In his first State of the State address to lawmakers, Gov. Kevin Stitt delivered his plan for spending about $8.2 billion , including about $70 million from a budget surplus for a teacher pay proposal that would make the state the best in the region for educators’ pay and benefits.
The pay boost for teachers would be in addition to the average annual pay hike of $6,100 that teachers received last year before a statewide walkout over demands for more education spending . The walkout was part of a springtime rebellion of teachers across the nation, including Kentucky, West Virginia and Arizona.
Stitt says his long-term vision for public education includes higher standards and more classroom money, “but we must first continue our investment in the teacher, because it’s not programs, curriculum or resources that a student will remember,” he said. “The magic happens between the student and teacher in the classroom.”
Stitt’s budget includes an additional $20 million for teacher benefits, but Democrats complained his proposal does nothing to boost classroom spending.
“We’ve talked to a lot of teachers who say they’d rather have more money in the classroom this year if they were given a choice between the two,” said House Democratic Leader Rep. Emily Virgin, D-Norman. “They certainly deserve another pay raise, and we want to get one for them, but the governor didn’t mention anything about a classroom or a per-pupil funding increase, so we feel like that was a glaring omission.”

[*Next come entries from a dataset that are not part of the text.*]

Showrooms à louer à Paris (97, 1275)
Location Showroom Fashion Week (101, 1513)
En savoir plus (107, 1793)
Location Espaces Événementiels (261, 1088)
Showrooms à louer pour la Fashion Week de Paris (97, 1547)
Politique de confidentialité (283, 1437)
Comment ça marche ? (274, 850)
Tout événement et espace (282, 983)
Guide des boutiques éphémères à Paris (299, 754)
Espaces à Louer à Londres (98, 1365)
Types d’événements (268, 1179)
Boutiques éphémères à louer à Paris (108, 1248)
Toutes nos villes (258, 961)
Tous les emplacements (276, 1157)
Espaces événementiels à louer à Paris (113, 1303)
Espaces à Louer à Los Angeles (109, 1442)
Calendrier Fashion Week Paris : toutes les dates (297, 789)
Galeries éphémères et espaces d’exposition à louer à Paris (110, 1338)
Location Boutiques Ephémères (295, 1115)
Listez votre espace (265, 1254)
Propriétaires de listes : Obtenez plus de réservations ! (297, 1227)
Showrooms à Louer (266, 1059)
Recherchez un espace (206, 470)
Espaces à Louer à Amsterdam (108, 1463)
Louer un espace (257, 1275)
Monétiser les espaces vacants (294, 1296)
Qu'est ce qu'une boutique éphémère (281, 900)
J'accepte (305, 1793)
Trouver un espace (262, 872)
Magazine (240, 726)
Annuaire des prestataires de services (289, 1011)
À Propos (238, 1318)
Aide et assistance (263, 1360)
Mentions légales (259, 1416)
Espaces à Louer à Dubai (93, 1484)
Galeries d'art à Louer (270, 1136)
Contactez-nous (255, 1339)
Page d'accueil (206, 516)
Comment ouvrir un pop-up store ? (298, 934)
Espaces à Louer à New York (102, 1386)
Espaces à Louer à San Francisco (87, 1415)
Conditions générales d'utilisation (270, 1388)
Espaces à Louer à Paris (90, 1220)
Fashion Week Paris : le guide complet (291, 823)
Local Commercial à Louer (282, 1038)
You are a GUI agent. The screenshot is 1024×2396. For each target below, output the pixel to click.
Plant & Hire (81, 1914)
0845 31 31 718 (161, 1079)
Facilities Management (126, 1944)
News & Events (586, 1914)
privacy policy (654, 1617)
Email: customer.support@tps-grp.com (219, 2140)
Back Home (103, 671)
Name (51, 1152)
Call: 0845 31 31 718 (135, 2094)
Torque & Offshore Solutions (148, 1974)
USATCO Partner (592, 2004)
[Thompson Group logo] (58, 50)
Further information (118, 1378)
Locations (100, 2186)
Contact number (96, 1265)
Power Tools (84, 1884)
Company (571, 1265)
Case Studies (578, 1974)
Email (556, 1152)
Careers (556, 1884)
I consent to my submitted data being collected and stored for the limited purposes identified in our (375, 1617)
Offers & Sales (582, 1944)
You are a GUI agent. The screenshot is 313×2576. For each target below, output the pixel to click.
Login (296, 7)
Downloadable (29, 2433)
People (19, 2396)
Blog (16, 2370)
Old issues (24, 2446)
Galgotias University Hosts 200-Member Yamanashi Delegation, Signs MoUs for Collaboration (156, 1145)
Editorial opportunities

Among Stitt’s other ideas are putting more money into reserves, conducting performance audits of the largest state agencies and putting more cash into a fund the governor could use to close deals that would bring more jobs to the state. He also wants expanded power to include the hiring and firing of the directors of the state’s largest agencies.
Stitt’s executive budget did not include funding for the state to participate in a Medicaid expansion, however the governor and GOP leaders in the Legislature said last week they were open to the idea .
He’s also proposing $5 million to fund a recruitment effort to encourage teachers to stay in Oklahoma or return to the classroom after a hiatus.
Oklahoma currently is projected to have a surplus of $612 million over last year’s spending levels, but that number is expected to be reduced when the state’s Board of Equalization certifies the final amount that lawmakers are authorized to spend. Stitt’s Secretary of Budget Mike Mazzei says the final certified surplus could be closer to $400 million.
Stitt’s executive budget calls for nearly all state agencies to have no funding increases, although education and some health and public safety agencies would see modest boosts in spending.
As a result of the state’s rebounding economy, Oklahoma is expected to make a $422 million deposit into the state’s Rainy Day Fund, bringing its total to $878 million. But Stitt says the state’s reserves should be at least twice that amount, and he is seeking a public vote on increasing the current cap.